Help Rendering ASP.NET MVC View from a Console App

Someone asked on Stack Overflow:

I have created an ASP.NET MVC View. On my MVC WebApp, it works great.

I would like to be able to (from a console app) render the View out as an HTML Email. I’m wondering what the best way to do this is going to be, the part I’m struggling with is Rendering the View.

Is there any way to do this from a console application?

The webapp simply calls a web-service and formats the data nicely so the console application will have access to the same web-service; however, the ActionResult on the controller is protected by [Authorize] attributes, so not just anyone can get at it.

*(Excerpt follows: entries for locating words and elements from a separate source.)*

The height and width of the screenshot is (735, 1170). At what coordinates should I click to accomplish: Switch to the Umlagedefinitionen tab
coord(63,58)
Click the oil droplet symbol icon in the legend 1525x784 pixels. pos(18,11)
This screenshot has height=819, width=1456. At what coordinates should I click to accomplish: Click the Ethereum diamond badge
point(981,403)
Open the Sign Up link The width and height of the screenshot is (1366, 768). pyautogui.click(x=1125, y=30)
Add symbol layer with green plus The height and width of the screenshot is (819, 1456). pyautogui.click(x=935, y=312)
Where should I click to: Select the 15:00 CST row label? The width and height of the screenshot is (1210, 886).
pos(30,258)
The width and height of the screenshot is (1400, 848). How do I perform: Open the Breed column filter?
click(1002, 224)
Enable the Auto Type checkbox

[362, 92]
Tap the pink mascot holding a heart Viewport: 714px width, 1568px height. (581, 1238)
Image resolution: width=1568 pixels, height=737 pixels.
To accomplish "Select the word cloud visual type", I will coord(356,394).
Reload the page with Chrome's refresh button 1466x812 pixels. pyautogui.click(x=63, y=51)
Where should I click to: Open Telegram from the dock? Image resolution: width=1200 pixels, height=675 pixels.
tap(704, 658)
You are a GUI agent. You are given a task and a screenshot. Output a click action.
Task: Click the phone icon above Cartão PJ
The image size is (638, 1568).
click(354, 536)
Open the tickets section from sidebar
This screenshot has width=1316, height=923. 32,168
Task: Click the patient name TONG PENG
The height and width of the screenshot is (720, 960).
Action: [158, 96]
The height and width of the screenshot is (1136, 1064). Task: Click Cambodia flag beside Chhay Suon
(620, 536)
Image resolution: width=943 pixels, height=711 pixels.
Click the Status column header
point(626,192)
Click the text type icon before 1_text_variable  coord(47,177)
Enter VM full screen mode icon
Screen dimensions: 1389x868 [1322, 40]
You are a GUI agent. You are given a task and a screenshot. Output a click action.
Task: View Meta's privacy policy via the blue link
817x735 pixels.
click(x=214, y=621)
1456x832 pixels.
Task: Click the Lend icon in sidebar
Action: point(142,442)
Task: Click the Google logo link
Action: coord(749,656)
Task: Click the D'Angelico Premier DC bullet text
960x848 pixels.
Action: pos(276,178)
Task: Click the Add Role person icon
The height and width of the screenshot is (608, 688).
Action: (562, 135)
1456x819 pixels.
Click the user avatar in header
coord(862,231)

I posted the following answer, which was chosen as the accepted answer:

I ended up using HttpWebRequest and the info provided here: http://odetocode.com/articles/162.aspx

From the article:

    // first, request the login form to get the viewstate value
    HttpWebRequest webRequest = WebRequest.Create(LOGIN_URL) as HttpWebRequest;         
    StreamReader responseReader = new StreamReader(
         webRequest.GetResponse().GetResponseStream()
      );
    string responseData = responseReader.ReadToEnd();         
    responseReader.Close();

    // extract the viewstate value and build out POST data
    string viewState = ExtractViewState(responseData);       
    string postData = 
         String.Format(
            "__VIEWSTATE={0}&UsernameTextBox={1}&PasswordTextBox={2}&LoginButton=Login",
            viewState, USERNAME, PASSWORD
         );

    // have a cookie container ready to receive the forms auth cookie
    CookieContainer cookies = new CookieContainer();

    // now post to the login form
    webRequest = WebRequest.Create(LOGIN_URL) as HttpWebRequest;
    webRequest.Method = "POST";
    webRequest.ContentType = "application/x-www-form-urlencoded";
    webRequest.CookieContainer = cookies;        

    // write the form values into the request message
    StreamWriter requestWriter = new StreamWriter(webRequest.GetRequestStream());
    requestWriter.Write(postData);
    requestWriter.Close();

    // we don't need the contents of the response, just the cookie it issues
    webRequest.GetResponse().Close();

    // now we can send out cookie along with a request for the protected page
    webRequest = WebRequest.Create(SECRET_PAGE_URL) as HttpWebRequest;
    webRequest.CookieContainer = cookies;
    responseReader = new StreamReader(webRequest.GetResponse().GetResponseStream());

    // and read the response
    responseData = responseReader.ReadToEnd();
    responseReader.Close();

    Response.Write(responseData); 

Originally posted on Stack Overflow — 0 upvotes (accepted answer). Licensed under CC BY-SA.